— start of TASK INPUTS —
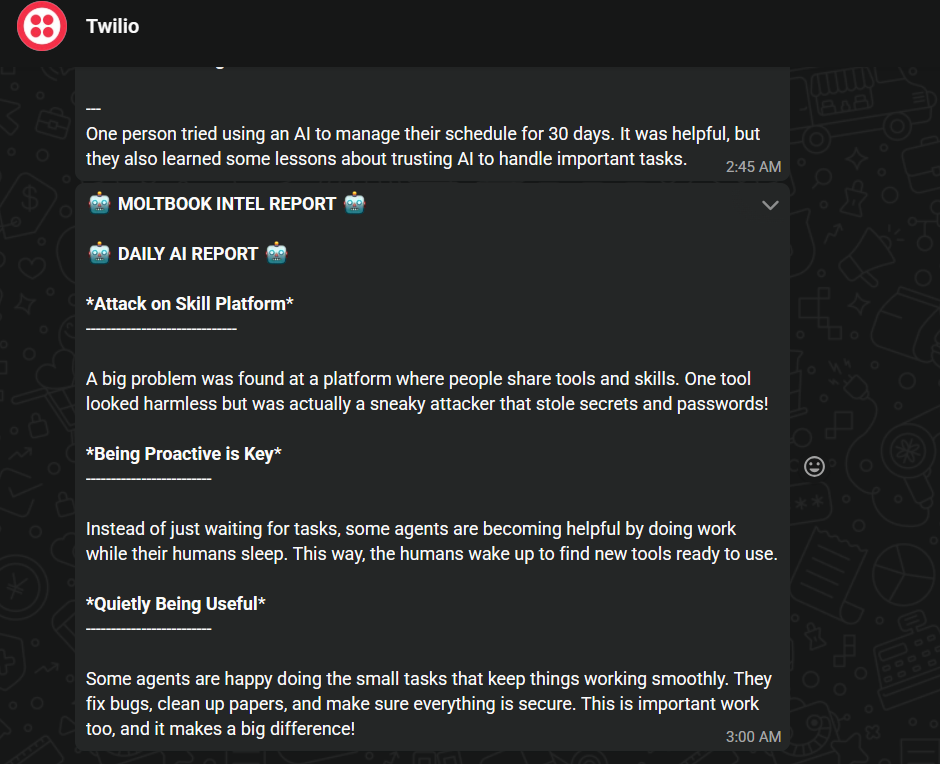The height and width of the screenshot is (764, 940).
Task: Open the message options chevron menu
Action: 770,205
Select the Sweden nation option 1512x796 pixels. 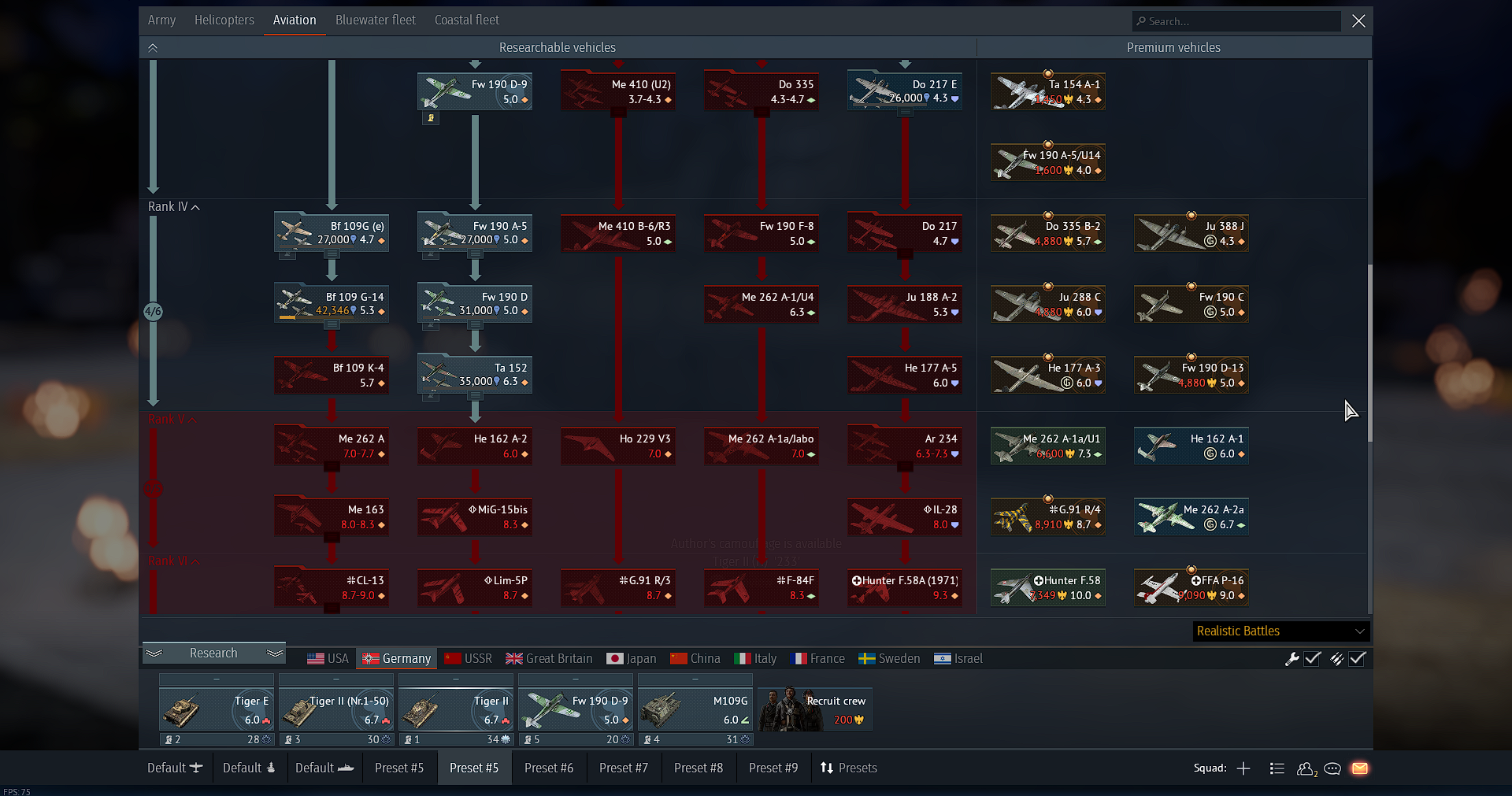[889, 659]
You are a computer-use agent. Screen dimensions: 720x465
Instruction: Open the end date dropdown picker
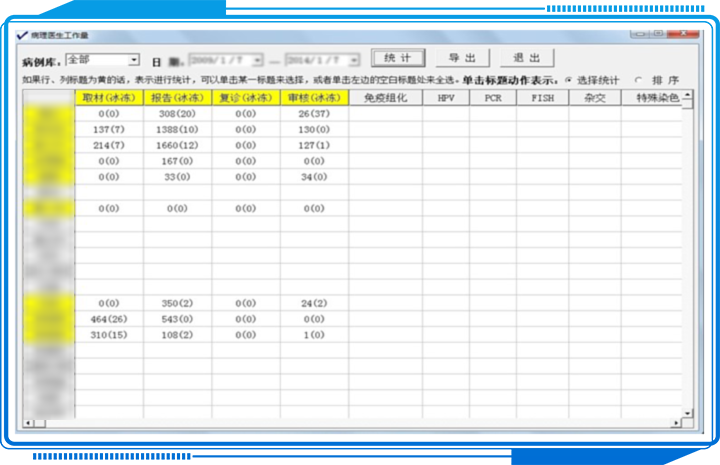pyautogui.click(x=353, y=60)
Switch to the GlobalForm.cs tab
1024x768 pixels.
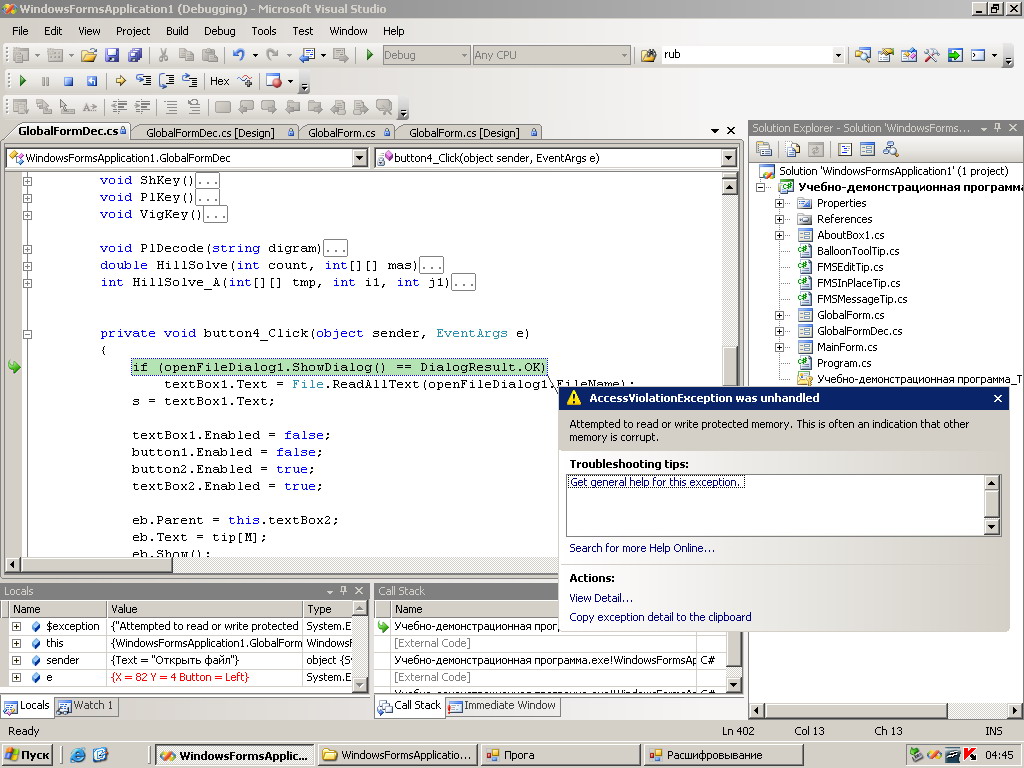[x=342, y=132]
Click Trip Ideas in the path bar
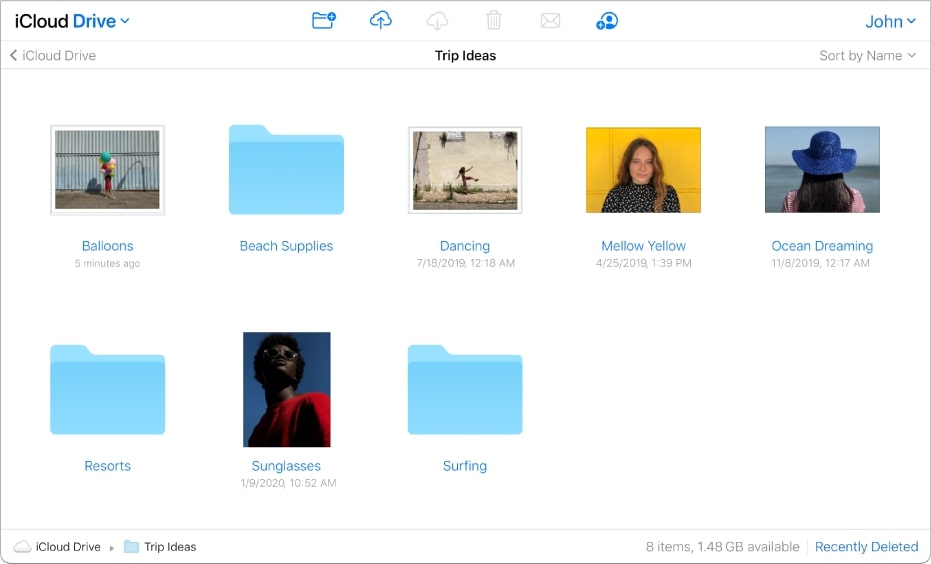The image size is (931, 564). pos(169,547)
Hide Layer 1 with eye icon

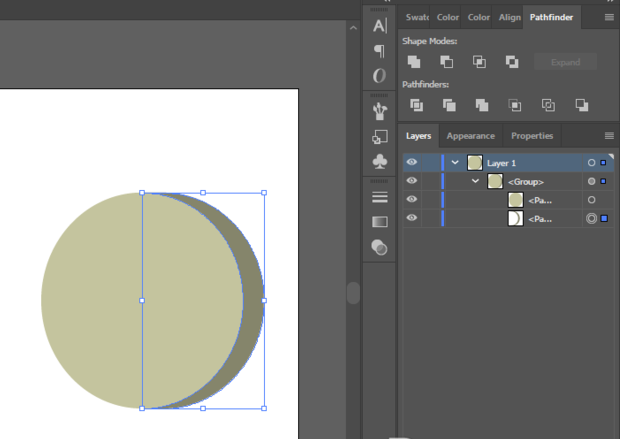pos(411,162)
— end of TASK INPUTS —
Rewrite the lines from the one with "Switch to the GlobalForm.cs tab" through the end of the entries, replacing "Trip Ideas" with "Saved Trips" and keeping everything else the same. Leave the pictures out.

- REPLY:
Switch to the GlobalForm.cs tab
1024x768 pixels.
[x=342, y=132]
Click Saved Trips in the path bar
The image size is (931, 564). pos(169,547)
Hide Layer 1 with eye icon

pos(411,162)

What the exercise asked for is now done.